Results from epidemiological studies of breast cancer, however, are conflicting.[25,26] To date, five meta-analyses have indicated chemopreventive effects of aspirin or NSAIDs against breast cancer.[1,27–30] Some cohort and case-control studies have reported no reduced risk of breast cancer either from use of non-aspirin NSAIDs (NA-NSAIDs)[31–38] or aspirin.[7,26,31,35–45] Others have suggested a reduced risk associated with NA-NSAIDs[8,46–53] and aspirin,[8,32,46–52,54–59] albeit less marked than that observed for colorectal cancer (approximately 30% versus approximately 50% reduction).[58,60,61] The conflicting evidence may be attributable to a combination of factors including poor precision and chance variation,[39,43,47,48,58] low response rates with possible selection bias,[7,51] short follow-up time following prescription,[36,47,59] limited exposure data,[27,57] or failure to distinguish between different NSAIDs subclasses.[33,34,36,37,53] Only two, case-control, studies have investigated the association of newer sCox-2 inhibitors and breast cancer occurrence; both found decreased breast cancer risks,[47,59] but only one study adjusted for previous use of NSAIDs in the analyses.
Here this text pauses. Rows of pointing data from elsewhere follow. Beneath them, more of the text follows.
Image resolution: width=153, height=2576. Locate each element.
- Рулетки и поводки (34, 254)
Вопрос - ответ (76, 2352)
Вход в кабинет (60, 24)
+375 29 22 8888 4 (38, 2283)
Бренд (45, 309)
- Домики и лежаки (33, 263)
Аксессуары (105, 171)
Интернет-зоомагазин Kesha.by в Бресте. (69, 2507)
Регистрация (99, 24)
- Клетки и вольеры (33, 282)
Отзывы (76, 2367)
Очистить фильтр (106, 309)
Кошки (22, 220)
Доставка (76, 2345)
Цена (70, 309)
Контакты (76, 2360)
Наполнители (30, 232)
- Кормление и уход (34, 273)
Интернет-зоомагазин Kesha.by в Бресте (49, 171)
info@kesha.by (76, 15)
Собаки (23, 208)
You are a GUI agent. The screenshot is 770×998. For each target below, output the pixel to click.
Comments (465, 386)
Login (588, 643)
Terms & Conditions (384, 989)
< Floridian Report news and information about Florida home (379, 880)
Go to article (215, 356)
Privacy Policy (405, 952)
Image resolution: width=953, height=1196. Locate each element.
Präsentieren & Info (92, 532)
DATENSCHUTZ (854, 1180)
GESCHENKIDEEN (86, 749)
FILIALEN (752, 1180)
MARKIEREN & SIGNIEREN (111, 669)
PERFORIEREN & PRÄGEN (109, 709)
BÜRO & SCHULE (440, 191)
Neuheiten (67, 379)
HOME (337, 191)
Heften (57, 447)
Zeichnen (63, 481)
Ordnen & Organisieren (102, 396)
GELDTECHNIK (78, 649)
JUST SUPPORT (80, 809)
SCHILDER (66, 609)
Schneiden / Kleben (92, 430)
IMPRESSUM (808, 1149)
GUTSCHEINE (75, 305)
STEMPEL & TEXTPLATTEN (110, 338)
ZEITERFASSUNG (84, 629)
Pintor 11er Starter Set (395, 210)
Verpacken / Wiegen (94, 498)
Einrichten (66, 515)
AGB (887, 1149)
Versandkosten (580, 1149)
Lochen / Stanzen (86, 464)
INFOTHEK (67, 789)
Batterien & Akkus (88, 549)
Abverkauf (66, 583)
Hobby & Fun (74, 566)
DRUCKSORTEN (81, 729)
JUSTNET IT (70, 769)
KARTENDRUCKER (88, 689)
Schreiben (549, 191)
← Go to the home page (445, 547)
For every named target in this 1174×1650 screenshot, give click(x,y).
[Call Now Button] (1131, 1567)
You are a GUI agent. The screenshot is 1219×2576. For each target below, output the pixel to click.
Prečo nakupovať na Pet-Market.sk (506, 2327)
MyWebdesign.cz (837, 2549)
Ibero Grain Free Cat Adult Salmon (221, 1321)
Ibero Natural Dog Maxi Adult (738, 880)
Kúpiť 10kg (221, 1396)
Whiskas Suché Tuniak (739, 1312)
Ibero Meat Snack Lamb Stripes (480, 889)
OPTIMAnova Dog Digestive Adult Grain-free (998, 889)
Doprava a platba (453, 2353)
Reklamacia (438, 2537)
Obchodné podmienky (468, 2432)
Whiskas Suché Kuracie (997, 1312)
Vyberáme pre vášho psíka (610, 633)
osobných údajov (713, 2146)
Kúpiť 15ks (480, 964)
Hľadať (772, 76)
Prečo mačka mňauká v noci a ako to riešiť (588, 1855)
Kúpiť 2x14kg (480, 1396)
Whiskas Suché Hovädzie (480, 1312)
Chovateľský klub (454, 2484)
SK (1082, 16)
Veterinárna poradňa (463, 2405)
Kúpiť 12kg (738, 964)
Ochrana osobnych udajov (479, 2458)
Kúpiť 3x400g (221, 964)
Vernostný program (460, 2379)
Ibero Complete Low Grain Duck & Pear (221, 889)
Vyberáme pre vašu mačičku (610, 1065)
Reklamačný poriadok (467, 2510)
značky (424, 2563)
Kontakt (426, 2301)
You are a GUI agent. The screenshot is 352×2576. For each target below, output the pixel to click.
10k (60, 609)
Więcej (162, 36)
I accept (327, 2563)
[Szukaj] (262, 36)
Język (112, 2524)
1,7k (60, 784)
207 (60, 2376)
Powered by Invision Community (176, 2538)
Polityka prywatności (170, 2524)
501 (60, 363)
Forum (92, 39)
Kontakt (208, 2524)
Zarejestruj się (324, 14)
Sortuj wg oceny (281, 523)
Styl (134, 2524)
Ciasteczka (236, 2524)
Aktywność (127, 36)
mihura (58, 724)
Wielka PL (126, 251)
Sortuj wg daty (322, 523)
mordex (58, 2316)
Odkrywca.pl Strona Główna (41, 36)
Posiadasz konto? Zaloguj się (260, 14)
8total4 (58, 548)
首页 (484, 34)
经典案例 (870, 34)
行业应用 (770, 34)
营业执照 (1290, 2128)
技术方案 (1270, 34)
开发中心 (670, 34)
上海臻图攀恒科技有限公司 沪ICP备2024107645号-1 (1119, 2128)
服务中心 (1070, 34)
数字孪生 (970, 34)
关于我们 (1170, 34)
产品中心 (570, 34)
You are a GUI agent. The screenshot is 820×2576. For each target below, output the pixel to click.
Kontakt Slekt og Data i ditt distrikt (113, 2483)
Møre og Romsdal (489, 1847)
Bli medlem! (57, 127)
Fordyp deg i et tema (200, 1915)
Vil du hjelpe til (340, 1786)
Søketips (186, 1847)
To answer some of the research gaps in the epidemiological literature, we conducted a large population-based case-control study nested within a source population with prospectively collected prescription data to examine the association between use of sCox-2 inhibitors, aspirin, or non-selective NA-NSAIDs and the risk of breast cancer occurrence.